Record set
· · · ·

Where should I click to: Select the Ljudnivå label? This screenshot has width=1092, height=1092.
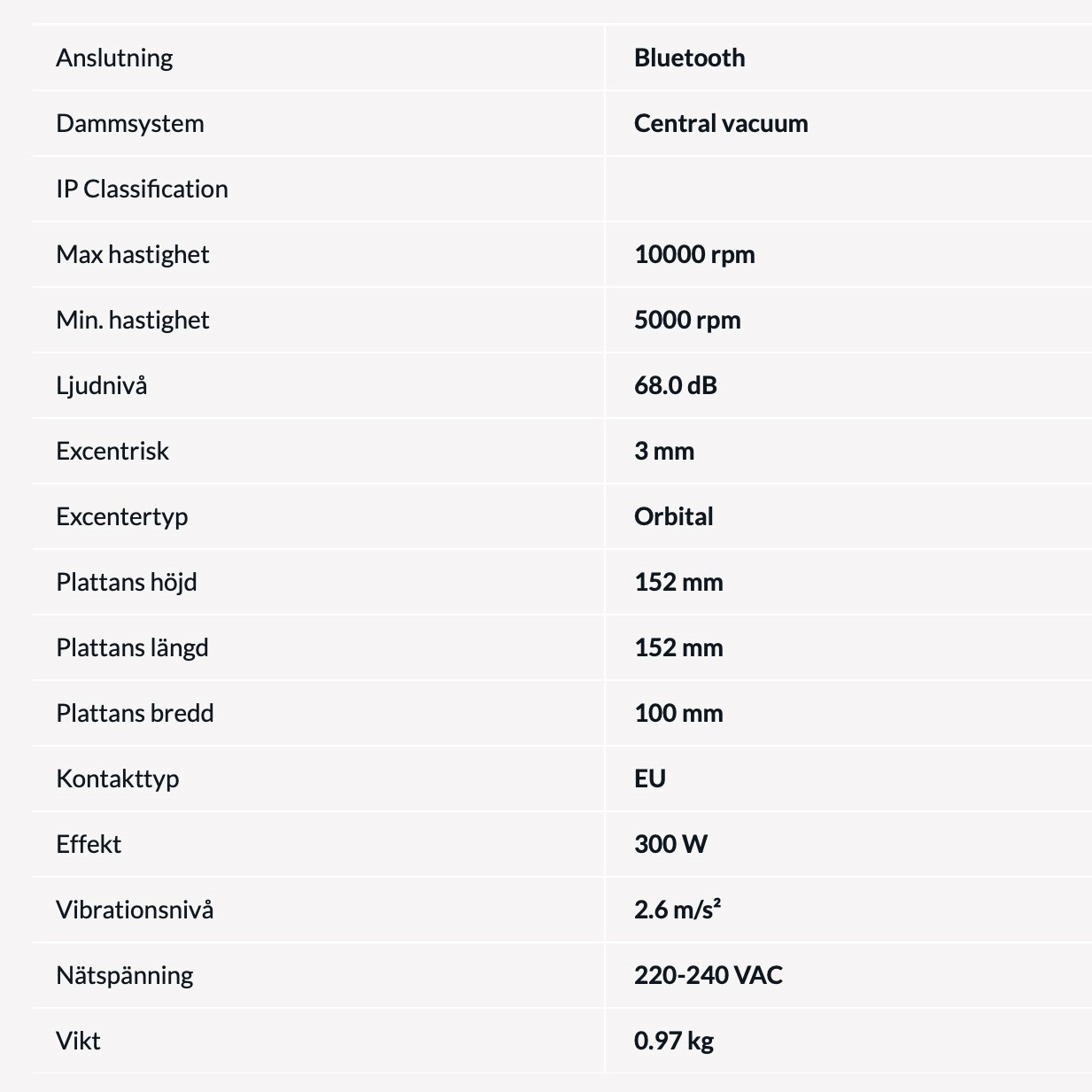102,385
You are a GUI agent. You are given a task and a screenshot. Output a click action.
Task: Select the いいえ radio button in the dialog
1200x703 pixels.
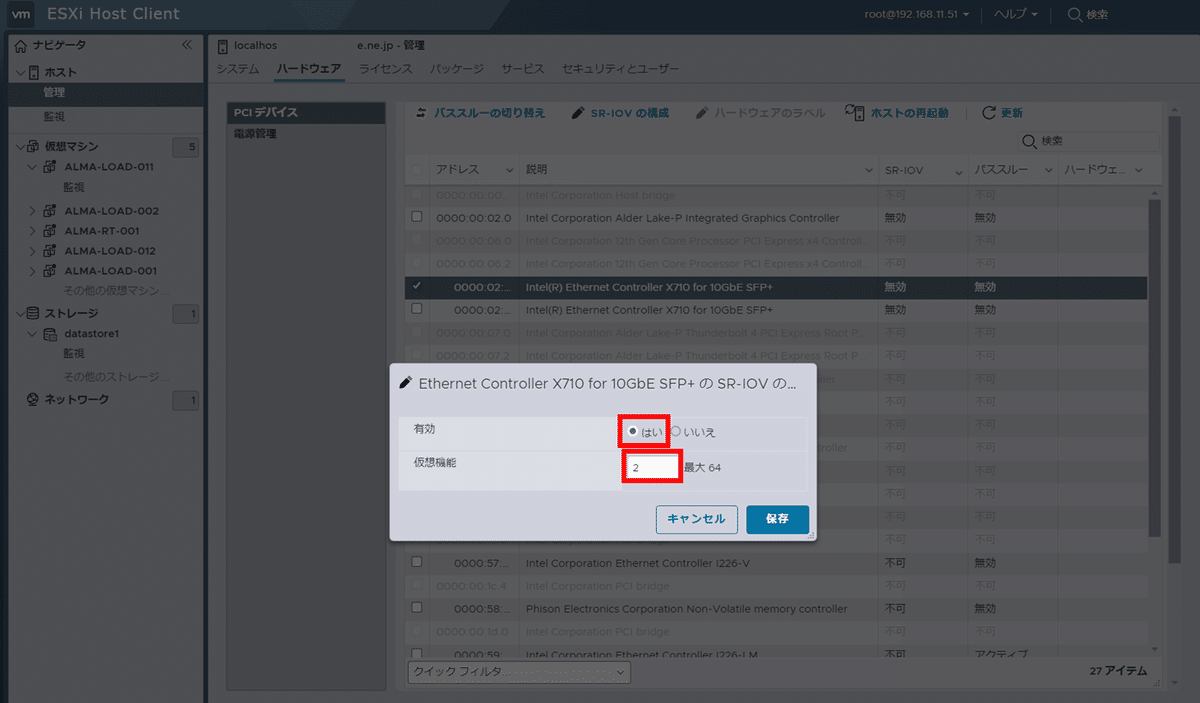[674, 431]
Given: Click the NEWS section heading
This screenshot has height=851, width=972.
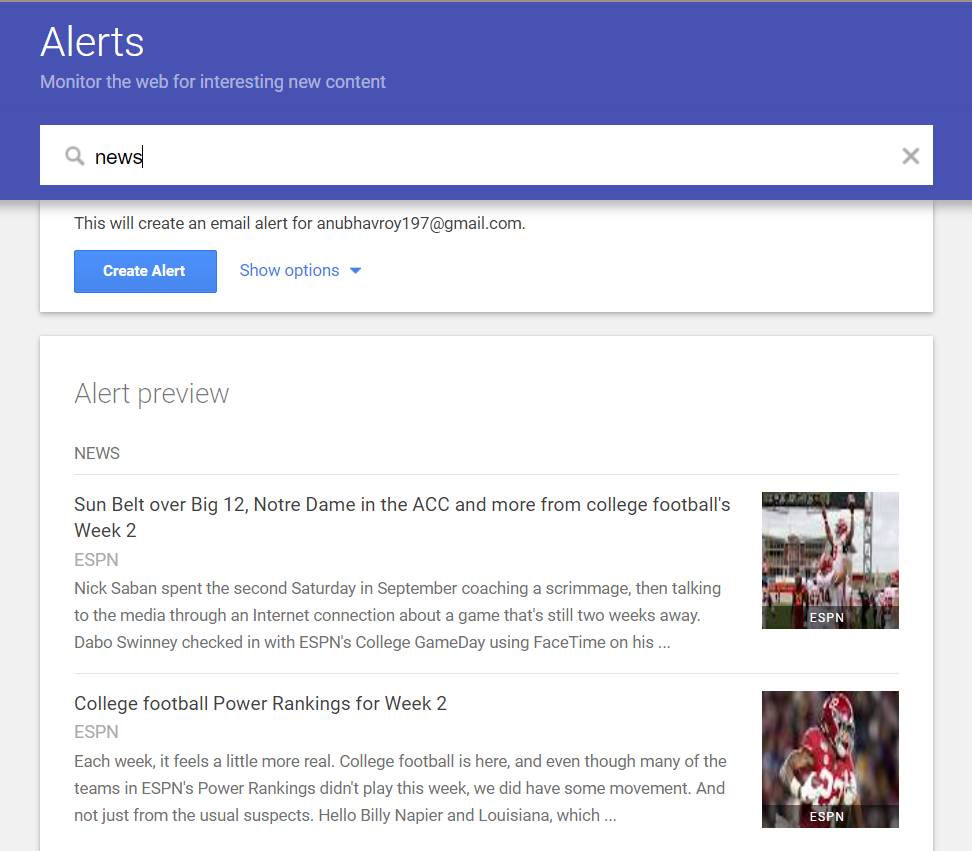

· · · ·

Your assignment
Output precisely the lines in the material above from the line containing "You are a GUI" through its last line, and omit pictures.

Solution for this task
You are a GUI agent. You are given a task and a screenshot. Output a click action.
Task: Select the いいえ radio button in the dialog
1200x703 pixels.
[674, 431]
Given: Click the NEWS section heading
This screenshot has height=851, width=972.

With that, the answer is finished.